Systems address both the “get faster” and “add more tools” pieces of the equation. Every system I create is designed to a) do a job more efficiently, b) prevent mistakes and human error, c) eliminate the need to make unnecessary decisions and d) gain some time back.
Connecting with influencers isn’t as hard as you think.
This is super internet-markety jargon, but it applies to every profession. There are people who move and shake and make you say “damn, she has it under control.” When they speak, the industry listens and takes notice. These people are called influencers.
What I’ve learned throughout the year is that influencers are more accessible than I thought. A well-placed email, tweet, or post can grab their attention. Of course you need to be fascinating and have something to offer, but that’s on you.
The mechanics of reaching influencers are pretty simple. Just do some research about them, find a way to help them in some way, and compose a well-written email.
When it has worked – and it mostly has – I’ve been specific about what I want and am cautious to not waste their time. Each time I reach out to an influencer I realize that I may not have another shot at meeting them or grabbing their attention, so I make it good.

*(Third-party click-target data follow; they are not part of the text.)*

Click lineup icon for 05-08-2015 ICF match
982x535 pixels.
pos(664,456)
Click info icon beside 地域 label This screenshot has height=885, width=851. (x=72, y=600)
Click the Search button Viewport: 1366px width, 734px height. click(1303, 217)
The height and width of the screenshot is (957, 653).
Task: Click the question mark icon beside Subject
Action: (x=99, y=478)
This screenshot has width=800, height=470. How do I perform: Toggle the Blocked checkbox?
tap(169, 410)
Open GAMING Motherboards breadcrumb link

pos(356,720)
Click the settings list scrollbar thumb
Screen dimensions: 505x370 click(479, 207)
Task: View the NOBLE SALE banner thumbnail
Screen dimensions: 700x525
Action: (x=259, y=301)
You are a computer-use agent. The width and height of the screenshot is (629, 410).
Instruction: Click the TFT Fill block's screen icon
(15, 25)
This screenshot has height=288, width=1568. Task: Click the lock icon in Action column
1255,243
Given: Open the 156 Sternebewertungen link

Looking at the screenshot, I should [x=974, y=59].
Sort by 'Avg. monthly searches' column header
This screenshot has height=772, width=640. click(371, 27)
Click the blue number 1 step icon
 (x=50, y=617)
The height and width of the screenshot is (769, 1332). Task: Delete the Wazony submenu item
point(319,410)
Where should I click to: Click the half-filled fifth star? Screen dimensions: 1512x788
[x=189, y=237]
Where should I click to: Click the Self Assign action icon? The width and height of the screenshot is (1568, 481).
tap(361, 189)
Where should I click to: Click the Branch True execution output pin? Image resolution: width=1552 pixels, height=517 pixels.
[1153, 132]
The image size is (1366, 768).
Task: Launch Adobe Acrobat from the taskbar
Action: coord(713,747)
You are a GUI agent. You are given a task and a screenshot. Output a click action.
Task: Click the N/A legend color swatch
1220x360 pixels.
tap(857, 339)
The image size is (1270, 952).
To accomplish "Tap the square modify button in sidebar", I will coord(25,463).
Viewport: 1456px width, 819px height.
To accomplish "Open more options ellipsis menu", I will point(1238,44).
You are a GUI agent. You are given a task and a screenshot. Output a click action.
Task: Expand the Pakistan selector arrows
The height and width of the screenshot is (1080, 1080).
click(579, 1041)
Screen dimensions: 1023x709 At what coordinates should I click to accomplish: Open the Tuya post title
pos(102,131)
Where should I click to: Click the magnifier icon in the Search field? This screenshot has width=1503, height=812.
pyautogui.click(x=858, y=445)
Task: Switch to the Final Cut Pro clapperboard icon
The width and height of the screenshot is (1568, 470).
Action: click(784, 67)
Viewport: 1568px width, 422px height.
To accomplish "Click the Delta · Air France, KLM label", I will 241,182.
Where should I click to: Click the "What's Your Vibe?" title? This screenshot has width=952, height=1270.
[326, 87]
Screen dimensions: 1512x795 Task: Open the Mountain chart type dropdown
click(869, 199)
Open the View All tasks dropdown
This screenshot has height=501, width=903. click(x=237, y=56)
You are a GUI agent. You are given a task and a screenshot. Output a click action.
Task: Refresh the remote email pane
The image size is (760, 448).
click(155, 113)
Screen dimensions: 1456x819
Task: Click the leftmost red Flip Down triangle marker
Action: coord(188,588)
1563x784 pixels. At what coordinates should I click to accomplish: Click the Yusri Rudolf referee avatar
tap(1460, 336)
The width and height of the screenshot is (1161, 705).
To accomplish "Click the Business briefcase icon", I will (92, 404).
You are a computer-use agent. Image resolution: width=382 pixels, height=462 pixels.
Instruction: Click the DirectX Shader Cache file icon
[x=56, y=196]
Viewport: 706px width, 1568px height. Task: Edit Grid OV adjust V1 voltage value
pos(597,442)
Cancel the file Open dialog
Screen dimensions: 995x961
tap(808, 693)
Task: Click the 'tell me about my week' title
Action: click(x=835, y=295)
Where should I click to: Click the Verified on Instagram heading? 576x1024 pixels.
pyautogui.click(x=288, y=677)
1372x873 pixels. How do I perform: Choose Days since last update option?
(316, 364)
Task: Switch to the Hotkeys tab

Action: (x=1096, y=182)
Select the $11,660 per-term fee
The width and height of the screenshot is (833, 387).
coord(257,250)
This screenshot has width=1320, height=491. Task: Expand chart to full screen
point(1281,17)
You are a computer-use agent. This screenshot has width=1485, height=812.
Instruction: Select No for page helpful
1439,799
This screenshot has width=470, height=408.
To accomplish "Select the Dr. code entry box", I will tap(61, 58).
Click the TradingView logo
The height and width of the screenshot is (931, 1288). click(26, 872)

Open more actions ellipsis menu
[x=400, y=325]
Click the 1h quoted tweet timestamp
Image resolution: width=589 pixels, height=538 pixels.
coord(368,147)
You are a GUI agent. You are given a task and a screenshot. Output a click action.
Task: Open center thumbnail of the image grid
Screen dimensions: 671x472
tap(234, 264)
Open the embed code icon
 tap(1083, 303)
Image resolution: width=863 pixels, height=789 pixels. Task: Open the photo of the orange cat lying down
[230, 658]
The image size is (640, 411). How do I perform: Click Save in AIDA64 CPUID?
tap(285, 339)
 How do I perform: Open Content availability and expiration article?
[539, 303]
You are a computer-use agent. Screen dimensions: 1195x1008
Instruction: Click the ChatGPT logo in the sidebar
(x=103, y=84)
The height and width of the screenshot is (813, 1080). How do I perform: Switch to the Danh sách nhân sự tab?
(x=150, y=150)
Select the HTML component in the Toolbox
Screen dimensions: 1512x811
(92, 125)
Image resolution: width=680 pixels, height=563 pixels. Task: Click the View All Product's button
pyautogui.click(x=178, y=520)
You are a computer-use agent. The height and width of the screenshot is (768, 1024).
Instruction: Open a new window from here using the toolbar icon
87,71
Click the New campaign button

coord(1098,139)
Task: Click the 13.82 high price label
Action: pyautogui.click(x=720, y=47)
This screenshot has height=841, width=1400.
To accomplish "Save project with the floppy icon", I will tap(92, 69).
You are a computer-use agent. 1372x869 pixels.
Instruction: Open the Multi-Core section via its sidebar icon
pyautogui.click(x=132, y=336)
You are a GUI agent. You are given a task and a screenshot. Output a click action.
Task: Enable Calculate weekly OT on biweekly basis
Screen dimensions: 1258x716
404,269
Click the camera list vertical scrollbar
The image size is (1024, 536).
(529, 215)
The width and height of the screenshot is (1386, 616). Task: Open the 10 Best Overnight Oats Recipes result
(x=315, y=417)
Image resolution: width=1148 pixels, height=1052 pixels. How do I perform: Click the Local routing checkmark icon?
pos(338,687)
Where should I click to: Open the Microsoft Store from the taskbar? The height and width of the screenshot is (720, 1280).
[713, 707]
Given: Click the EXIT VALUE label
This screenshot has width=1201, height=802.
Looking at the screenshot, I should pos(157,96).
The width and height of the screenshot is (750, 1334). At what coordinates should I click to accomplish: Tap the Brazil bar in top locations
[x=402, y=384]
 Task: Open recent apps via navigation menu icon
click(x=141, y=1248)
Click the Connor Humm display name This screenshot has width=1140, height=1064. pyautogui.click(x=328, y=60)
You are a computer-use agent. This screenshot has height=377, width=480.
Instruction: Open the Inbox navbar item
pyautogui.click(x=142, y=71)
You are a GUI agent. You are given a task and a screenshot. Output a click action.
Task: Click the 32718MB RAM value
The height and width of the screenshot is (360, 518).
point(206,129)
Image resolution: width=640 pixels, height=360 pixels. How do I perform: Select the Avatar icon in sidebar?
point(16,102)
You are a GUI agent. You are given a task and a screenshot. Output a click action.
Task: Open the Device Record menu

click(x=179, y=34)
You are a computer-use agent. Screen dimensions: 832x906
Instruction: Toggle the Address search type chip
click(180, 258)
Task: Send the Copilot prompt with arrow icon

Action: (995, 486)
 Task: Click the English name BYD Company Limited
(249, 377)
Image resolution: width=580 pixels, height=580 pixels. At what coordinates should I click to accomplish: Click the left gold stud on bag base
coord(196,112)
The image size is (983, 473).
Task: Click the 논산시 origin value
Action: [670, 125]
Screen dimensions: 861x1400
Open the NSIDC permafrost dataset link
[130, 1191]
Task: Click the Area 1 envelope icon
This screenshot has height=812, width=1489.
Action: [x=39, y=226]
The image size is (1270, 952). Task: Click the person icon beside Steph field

Work-life balance is harder when you’re self-employed.
Do you ever feel like you’re spinning plates? Photo credit: Antony Stanley
This is another end-of-year life-changing lesson for me, but it’s a big one. When I worked for someone else, it was easy to come in late and leave late. To take holidays and vacation without checking my email. And to completely unplug every night when I got home.
Now shit is different. I’m responsible for clients’ success. When I don’t work, I don’t get paid. And working from home means I’m always at the office.
I wake up, take a shower, have breakfast and coffee, then head downstairs to my office. There is no discreet place of business outside my home. As rewarding as self-employment is, I’ve learned that working from home and for yourself is a skill that requires development and attention.
I don’t have a problem with the self-motivation bit of it. I do have a hard time shutting off. Sounds like a goal for 2015, doesn’t it?
What are your biggest life-changing lessons from 2014?